Lors de la dernière période glaciaire, l'humanité s'en est bien tirée; il y avait 1 000 000 d'humains avant le début de la glaciation (-125 000 ans) et il en restait 100 000 il y a 80 000 ans.  La population de la planète aurait dramatiquement diminuée jusqu'à environ 2 000 humains, à la suite d'une éruption  majeure du volcan du lac Toba, situé sur l'ile de Sumatra en Indonésie, il y a 73 000 ans.  La population de la planète avait également été de 1 million vers -700 000 ans (population qu'elle a retrouvée il y a 40 000 ans).  Les dommages les plus importants sont causés au plus fort de la glaciation (les derniers 10 000 ans).  À -32 000 ans la population de la Terre était de 50 millions d'humains et à -18 500 ans elle était inférieure à 1 million d'humains.  Admettons quand même que la population n'était pas ce qu'elle est aujourd'hui.  D'accord, l'homme a déjà survécu à des périodes glaciaires (Néanderthal 2 fois, homo-sapiens 1 fois).  Mais, dans quelques décennies (au mieux quelques siècles), comment une population de plus de 7 milliards se nourrira-t-elle, se répartira-t-elle sur les territoires habitables restants si on tient compte de toutes les implications que cela comporte?

``Il est certain que l'humanité n'accepterait pas de mourrir de faim dans l'égalité, et il pourrait y avoir de graves désaccords sur la façon de partager la dernière croûte de pain,``
                                                                                                                      Winston Churchill.

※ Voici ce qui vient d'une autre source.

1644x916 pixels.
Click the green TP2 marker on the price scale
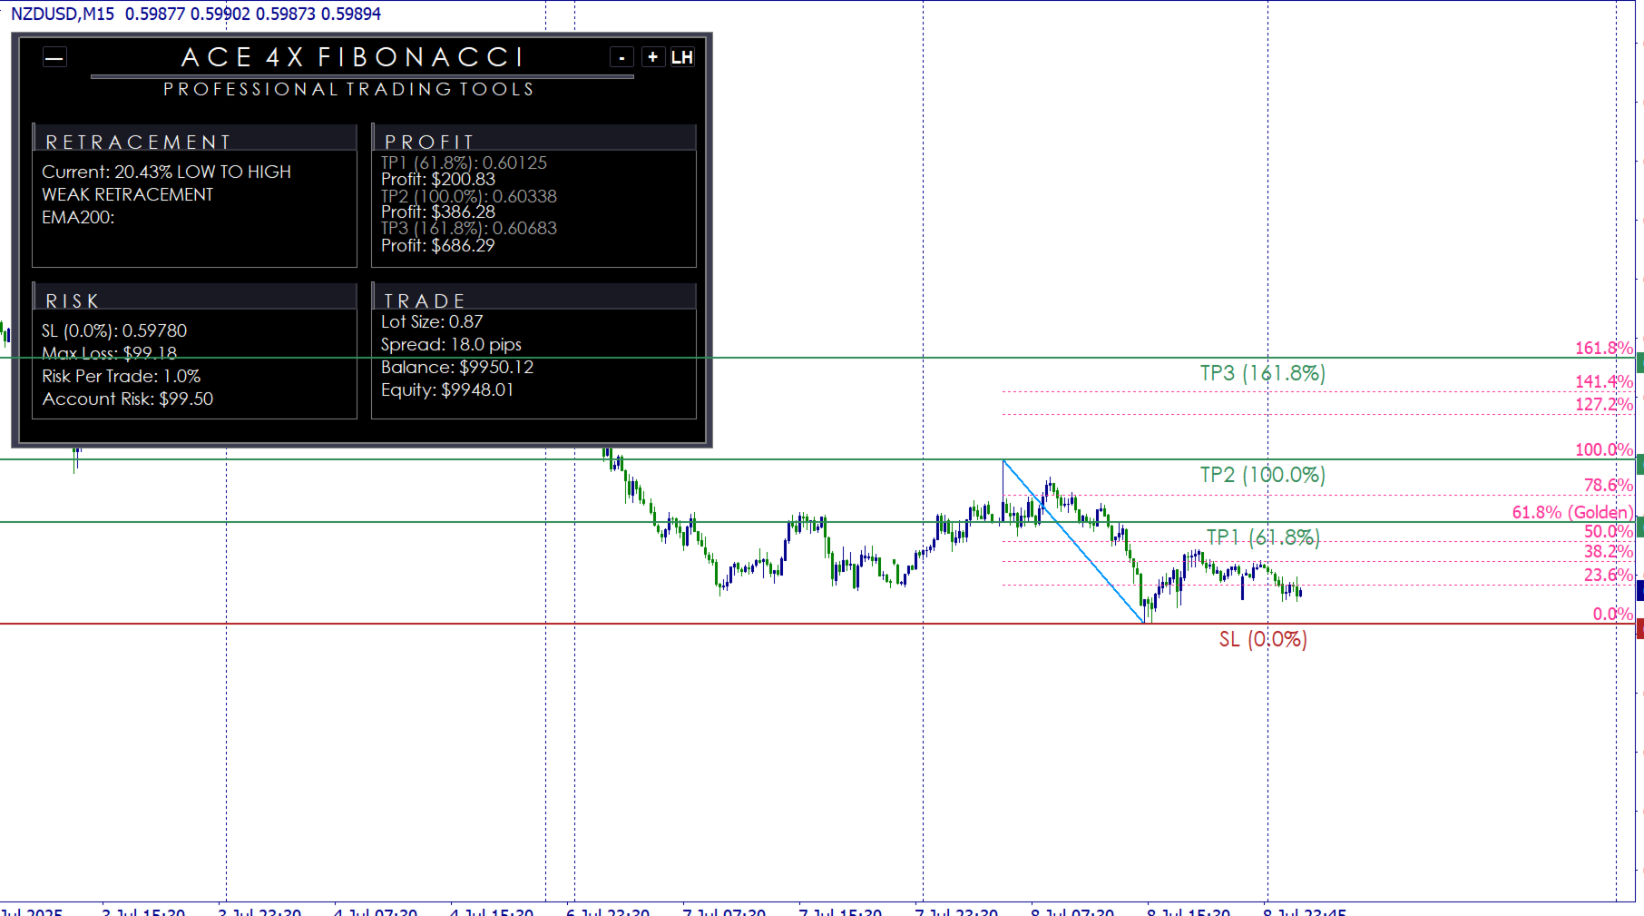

L'augmentation de concentration de dioxyde de carbone dans l'atmosphère étant le noeud du problème, voyons ce qu'il en est.  L'étude des 4 derniers cycles glaciaires-interglaciaires démontre que la concentration du CO2 est de 280 p.p.m. (parties par million) au début d'une période glaciaire et qu'elle est de 100 p.p.m.,au début de la période interglaciaire.  La nature met 100 000 ans d'efforts(une glaciation) pour abaisser de 100 p.p.m. la concentration de CO2 dans l'atmosphère.  La plus grande partie de l'abaissement s'effectue surtout à la fin du glaciaire.  Cependant, depuis le début de la période interglaciaire actuelle, l'augmentation de la concentration du CO2 dans l'atmosphère progressait de façon régulière, mais depuis un siècle, la progression est exponentielle.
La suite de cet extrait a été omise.